You can check the discussion here
On Twitter you can use:
casper.scrollToBottom();
casper.wait(1000, function () {
casper.capture("loadedContent.png");
});
But if you include jQuery... , the above code won't work!
var casper = require('casper').create({
clientScripts: [
'jquery-1.11.0.min.js'
]
});
The script injection blocks Twitter's infinite scroll from loading content. On BoingBoing.net, CasperJS scrollToBottom() works with jQuery without blocking. It really depends on the site.

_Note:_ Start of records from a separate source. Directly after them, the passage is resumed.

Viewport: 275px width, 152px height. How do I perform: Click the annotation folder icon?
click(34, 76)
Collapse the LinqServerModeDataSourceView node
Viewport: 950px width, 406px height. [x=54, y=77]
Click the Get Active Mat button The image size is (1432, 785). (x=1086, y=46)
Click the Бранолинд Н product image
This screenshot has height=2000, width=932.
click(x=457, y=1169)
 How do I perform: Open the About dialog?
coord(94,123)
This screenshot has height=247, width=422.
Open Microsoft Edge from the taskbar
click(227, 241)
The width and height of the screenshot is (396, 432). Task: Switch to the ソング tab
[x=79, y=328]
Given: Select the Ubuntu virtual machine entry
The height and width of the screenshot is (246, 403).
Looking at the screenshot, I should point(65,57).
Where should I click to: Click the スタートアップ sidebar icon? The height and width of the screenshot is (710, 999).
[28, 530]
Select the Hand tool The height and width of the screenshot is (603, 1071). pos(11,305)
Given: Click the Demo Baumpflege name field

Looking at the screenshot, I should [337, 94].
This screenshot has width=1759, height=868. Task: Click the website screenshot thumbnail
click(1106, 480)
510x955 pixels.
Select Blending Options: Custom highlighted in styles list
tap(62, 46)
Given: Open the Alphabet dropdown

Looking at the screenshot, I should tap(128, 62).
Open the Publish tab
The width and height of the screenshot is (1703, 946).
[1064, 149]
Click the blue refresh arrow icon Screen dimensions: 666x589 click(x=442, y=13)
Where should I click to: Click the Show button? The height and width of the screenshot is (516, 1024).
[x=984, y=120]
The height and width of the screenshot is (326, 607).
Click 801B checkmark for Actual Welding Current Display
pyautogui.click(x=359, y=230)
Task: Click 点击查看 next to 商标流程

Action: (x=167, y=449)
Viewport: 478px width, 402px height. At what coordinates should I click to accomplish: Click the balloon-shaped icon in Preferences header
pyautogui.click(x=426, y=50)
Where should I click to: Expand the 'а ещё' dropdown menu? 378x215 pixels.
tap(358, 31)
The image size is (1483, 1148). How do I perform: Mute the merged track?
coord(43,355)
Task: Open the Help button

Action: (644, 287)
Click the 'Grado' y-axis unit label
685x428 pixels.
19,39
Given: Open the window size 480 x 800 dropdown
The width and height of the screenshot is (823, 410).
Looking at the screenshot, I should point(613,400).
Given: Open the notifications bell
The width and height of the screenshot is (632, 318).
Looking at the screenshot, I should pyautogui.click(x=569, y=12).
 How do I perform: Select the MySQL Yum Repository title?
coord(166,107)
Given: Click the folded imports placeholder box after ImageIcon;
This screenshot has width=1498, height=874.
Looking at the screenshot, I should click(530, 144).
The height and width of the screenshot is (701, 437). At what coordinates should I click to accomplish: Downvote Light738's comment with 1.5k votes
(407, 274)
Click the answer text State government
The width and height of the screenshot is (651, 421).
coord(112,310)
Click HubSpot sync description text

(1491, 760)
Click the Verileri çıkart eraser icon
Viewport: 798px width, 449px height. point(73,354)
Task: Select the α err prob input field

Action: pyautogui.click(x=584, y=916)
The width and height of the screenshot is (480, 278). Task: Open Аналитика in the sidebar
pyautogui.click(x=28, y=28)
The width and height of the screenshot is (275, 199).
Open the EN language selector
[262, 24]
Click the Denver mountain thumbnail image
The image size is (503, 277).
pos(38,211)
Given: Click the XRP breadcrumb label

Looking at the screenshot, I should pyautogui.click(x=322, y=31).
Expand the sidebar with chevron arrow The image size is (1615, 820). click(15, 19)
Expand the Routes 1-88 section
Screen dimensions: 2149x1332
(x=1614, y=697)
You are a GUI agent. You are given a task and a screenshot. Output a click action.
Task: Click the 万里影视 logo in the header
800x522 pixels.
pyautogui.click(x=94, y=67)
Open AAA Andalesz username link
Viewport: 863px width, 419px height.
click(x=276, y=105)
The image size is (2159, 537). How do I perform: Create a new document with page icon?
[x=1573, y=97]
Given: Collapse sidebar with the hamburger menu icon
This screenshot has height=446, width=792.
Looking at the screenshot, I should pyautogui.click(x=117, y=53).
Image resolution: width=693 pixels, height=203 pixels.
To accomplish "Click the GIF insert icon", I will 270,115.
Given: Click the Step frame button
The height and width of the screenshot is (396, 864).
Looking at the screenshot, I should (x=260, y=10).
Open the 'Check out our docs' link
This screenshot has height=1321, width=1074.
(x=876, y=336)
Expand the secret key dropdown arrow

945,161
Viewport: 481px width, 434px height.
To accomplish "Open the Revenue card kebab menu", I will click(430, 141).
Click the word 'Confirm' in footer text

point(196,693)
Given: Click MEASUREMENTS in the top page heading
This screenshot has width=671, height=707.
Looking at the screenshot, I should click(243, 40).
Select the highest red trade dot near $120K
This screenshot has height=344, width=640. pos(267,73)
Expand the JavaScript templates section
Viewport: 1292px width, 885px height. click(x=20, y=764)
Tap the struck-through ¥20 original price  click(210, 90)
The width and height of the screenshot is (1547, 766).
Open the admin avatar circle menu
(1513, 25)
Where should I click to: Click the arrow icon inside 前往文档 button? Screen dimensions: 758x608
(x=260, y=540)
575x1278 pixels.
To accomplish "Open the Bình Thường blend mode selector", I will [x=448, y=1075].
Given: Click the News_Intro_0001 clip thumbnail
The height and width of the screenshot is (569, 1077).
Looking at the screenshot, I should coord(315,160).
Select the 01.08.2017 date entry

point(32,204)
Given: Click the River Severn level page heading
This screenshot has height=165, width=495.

However, you can inject jQuery after the content has loaded.
casper.scrollToBottom();
casper.wait(1000, function () {
casper.capture("loadedContent.png");
// Inject client-side jQuery library
casper.options.clientScripts.push("jquery.js");
// And use like so...
var height = casper.evaluate(function () {
return $(document).height();
});
});
I have adopted this from a previous answer
var iterations = 5; //amount of pages to go through
var timeToWait = 2000; //time to wait in milliseconds
var last;
var list = [];
for (i = 0; i <= iterations; i++) {
list.push(i);
}
//evaluate this in the browser context and pass the timer back to casperjs
casper.thenEvaluate(function(iters, waitTime) {
window.x = 0;
var intervalID = setInterval(function() {
console.log("Using setInternal " + window.x);
window.scrollTo(0, document.body.scrollHeight);
if (++window.x === iters) {
window.clearInterval(intervalID);
}
}, waitTime);
}, iterations, timeToWait);
casper.each(list, function(self, i) {
self.wait(timeToWait, function() {
last = i;
this.echo('Using this.wait ' + i);
});
});
casper.waitFor(function() {
return (last === list[list.length - 1] && iterations === this.getGlobal('x'));
}, function() {
this.echo('All done.')
});
Essentially what happens is I enter the page context, scroll to the bottom, and then wait 2 seconds for the content to load. Obviously I would have liked to use repeated applications of casper.scrollToBottom()
or something more sophisticated, but the loading time wasn't allowing me to make this happen.